Heidegger laid out a wide range of key tenets in his phenomenological research method. The tenets include the idea of experiences with being in the world, being, being with, the care structure, spatiality temporality. One of the key tenets of his Philosophy recognizes existence, as “being in the world” understood as inseparability and embeddedness from the world. From this basis, Heidegger dismissed Husserl’s method of Phenomenological reduction and his perception of the transcendental ego.
Max Van Manen is the psychologist behind the development of Heidegger’s phenomenological research methods. Manen has participated in inquiry in pedagogy and phenomenology through studies funded by the Social Sciences and Humanities Council of Canada. The hypothetical perspective and system of the several research proposals are based on a phenomenological model of people’s science inquiry first illustrated in 1990.
A Contrast of Basic Differences among the Phenomenological Research Methods
Hurssel, being a logician, epistemologist, mathematician, and primarily a philosopher focused in grounding scientific and theoretical knowledge. On the other hand, while Heidegger he embraced the arts and scientific knowledge in his methods, his thoughts were inspired to focus on the question of being and mainly articulated matters concerning essential ontology. (Moustakas, n.d.) Although both philosophers claimed to apply the phenomenological method, Hurssel was more consistent as he was logical and, based his methods on secure knowledge and in addition to his discovery and utilization of phenomenological reduction. The question of being dominated Heidegger’s thoughts and because he found the question of being having originated from Dasein, he thought that Dan was the one to interpret the question. (Cohen, Kahn, & Steeves, 2000)Therefore, he gave priority to interpretation. According to him, the phenomenological method of description is found within interpretation.
Conclusion
Literature reveals that most researches following the descriptive method are applied to highlight features of experiences that have not been adequately understood. On the other hand, the interpretive method is applied to analyze contextual aspects of an experience concerning other effects such as gender, employment, well-being, or culture of groups or people experiencing the situation. Having known this makes it possible for researchers to gain a better understanding of the experience, in order for caregivers to get proper knowledge required to address the needs of such people. The choice a proper phenomenological research method that is in harmony with Heidegger’s interpretive or Husserl’s descriptive phenomenology is important to the reliability of the proposed study. The nurse researcher is encouraged to observe care when naming and choosing their study approach, because their choices may have consequences in the quality of future studies.
References
Van Manen, M. (2016). Phenomenology of practice (1st ed.). Abingdon: Routledge.

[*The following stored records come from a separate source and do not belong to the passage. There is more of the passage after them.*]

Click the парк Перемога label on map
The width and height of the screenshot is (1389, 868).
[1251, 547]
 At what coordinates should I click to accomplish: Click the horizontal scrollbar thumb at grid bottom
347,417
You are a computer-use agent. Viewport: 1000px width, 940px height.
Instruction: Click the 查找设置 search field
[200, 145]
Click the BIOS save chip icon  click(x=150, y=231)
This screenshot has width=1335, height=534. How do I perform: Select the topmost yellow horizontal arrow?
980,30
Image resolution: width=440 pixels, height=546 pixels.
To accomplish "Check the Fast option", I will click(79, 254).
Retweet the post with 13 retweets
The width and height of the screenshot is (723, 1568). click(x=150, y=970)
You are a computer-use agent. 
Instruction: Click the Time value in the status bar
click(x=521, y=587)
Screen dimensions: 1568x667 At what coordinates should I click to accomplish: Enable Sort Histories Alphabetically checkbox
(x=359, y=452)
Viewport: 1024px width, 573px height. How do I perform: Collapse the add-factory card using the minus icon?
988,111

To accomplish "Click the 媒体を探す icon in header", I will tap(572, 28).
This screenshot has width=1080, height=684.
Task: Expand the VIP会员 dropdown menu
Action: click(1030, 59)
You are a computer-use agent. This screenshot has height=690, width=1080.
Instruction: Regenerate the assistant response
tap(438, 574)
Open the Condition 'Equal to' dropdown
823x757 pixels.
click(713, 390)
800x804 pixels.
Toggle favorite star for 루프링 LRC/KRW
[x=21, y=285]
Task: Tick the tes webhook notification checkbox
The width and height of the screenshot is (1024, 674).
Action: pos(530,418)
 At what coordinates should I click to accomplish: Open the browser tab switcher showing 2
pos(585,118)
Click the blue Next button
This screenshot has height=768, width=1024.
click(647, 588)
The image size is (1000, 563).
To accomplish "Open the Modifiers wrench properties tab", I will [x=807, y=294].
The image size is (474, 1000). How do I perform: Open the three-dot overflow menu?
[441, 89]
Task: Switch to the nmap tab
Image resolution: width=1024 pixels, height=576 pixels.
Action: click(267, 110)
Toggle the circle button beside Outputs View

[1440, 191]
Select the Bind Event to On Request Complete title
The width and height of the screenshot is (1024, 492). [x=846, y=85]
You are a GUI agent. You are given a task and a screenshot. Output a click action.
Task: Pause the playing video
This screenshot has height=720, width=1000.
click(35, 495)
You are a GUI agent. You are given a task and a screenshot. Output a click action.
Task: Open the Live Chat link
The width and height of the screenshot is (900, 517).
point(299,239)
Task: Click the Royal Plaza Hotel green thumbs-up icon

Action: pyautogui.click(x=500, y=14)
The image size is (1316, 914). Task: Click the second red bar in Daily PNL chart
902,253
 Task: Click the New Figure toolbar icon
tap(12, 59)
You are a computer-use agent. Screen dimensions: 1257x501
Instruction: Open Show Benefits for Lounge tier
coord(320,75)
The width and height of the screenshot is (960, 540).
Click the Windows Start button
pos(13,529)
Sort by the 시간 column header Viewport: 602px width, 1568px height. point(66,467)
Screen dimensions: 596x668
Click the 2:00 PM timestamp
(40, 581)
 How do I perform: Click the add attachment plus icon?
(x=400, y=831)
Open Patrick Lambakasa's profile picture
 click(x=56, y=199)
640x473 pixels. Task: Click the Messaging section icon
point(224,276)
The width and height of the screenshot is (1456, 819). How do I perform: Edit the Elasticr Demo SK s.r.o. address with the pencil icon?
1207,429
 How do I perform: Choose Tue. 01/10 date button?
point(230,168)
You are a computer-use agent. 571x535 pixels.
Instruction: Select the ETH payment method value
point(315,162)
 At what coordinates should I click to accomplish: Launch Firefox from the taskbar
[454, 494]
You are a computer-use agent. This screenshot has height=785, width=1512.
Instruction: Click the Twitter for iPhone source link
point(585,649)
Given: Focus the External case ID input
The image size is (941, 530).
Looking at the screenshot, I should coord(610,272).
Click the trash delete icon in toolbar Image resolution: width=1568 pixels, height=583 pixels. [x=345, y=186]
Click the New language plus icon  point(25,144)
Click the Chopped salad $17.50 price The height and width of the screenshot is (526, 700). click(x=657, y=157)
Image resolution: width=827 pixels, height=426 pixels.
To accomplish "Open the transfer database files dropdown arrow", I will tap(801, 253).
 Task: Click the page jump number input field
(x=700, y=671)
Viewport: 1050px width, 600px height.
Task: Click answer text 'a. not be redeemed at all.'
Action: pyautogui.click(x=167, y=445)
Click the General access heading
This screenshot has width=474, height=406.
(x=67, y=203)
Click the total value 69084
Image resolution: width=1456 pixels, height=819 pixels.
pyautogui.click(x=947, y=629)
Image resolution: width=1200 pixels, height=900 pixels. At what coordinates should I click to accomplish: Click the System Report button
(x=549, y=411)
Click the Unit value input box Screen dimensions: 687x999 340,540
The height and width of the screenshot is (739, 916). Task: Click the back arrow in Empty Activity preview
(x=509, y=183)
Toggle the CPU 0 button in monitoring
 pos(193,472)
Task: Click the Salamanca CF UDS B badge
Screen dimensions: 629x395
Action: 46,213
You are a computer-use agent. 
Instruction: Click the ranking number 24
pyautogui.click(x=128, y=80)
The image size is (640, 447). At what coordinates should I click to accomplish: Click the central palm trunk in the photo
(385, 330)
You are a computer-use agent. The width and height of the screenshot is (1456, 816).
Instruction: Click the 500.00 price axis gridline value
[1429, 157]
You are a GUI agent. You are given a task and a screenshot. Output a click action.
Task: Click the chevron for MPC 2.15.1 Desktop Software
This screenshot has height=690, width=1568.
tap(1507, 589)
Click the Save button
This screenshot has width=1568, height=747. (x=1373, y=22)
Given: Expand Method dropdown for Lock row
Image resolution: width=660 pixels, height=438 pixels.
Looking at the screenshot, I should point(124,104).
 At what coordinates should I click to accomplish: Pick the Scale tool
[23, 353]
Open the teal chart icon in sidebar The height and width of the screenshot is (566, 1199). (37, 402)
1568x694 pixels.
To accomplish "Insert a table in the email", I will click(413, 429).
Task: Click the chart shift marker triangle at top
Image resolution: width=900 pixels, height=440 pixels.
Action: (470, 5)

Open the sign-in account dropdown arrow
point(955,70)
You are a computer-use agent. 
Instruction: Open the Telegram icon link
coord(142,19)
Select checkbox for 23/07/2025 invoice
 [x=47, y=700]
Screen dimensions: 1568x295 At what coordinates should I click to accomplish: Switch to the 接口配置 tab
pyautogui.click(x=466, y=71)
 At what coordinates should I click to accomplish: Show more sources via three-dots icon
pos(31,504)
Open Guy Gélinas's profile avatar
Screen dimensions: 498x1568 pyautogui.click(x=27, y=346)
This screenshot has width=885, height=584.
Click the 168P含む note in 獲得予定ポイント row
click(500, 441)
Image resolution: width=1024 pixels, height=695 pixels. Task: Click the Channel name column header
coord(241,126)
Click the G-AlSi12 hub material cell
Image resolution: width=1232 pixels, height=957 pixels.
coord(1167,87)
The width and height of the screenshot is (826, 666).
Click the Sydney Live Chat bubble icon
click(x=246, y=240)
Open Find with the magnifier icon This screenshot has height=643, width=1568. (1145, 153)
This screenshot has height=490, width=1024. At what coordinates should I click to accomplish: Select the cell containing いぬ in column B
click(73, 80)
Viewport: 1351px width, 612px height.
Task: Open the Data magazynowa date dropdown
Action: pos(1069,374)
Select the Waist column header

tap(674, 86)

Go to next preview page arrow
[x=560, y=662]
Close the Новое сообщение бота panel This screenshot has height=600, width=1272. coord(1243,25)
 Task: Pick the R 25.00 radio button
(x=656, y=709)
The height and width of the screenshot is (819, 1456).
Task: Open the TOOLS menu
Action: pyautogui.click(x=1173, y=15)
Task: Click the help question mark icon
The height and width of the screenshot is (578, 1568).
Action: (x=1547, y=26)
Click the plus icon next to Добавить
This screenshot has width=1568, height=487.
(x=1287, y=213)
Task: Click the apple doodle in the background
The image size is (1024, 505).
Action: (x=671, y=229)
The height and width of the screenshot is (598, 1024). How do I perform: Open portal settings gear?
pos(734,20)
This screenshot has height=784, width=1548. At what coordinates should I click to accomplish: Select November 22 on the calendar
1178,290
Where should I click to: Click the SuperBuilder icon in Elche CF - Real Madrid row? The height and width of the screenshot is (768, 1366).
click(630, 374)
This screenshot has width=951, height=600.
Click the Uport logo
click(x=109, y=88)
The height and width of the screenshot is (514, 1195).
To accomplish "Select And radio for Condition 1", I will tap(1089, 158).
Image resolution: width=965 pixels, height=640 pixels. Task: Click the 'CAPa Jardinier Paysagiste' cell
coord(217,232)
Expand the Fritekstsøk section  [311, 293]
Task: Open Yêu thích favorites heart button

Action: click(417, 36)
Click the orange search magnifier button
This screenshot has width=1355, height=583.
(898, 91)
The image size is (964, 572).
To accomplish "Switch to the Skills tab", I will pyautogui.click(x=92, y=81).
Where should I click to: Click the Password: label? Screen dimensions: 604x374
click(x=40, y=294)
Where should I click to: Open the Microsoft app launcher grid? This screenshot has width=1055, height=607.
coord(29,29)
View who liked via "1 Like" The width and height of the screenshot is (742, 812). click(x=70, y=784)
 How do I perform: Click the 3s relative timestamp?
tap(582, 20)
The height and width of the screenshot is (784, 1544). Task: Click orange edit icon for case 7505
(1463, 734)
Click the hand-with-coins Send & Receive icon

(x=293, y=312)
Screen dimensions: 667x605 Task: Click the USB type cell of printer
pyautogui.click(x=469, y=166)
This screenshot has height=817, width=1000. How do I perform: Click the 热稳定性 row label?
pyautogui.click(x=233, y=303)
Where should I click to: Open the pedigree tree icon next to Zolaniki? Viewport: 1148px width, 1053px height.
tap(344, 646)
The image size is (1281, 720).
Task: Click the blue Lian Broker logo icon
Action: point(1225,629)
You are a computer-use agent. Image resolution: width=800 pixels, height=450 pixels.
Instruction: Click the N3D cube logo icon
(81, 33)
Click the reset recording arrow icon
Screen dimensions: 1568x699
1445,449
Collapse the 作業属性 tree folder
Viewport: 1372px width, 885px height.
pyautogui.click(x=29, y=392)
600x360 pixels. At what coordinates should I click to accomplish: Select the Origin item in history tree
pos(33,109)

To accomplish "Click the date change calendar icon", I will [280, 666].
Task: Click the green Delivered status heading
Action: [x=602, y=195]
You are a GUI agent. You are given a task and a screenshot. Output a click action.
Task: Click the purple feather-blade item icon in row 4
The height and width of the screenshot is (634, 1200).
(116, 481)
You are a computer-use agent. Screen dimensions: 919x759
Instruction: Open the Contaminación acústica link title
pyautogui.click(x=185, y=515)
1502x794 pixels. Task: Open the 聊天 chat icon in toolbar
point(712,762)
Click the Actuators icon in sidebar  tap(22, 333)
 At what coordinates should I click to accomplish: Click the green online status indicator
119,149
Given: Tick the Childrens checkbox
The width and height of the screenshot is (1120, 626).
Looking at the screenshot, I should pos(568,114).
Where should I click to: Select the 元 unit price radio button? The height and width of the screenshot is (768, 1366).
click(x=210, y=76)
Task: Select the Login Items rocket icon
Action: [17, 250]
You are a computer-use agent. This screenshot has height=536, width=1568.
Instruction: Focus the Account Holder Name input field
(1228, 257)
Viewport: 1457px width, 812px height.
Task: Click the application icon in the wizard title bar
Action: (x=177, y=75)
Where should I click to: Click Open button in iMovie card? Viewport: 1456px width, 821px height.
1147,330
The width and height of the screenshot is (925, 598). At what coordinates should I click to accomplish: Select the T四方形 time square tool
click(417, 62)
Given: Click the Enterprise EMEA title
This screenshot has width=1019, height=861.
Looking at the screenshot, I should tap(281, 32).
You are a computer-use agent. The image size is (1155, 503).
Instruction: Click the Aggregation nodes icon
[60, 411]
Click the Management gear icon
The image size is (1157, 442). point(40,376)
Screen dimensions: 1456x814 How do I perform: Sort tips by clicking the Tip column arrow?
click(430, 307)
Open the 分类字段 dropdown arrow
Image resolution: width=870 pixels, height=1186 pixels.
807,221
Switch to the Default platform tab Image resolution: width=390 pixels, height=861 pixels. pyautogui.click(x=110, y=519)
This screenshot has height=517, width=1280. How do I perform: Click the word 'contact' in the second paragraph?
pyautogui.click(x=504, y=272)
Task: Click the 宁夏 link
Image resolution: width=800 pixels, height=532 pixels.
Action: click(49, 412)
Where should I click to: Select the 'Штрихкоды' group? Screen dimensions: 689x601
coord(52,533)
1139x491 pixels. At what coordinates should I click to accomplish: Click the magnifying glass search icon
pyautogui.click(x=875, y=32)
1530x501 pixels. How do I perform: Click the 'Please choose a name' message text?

Thomas, S. & Pollio, H. (2002). Listening to patients (1st ed.). New York: Springer Pub. Co.
Moustakas, C. Phenomenological research methods (1st ed.).
Cohen, M., Kahn, D., & Steeves, R. (2000). Hermeneutic phenomenological research (1st ed.). Thousand Oaks, Calif.: Sage Publications.
Heidegger, M. & Dahlstrom, D. (2005). Introduction to phenomenological research (1st ed.). Bloomington: Indiana University Press.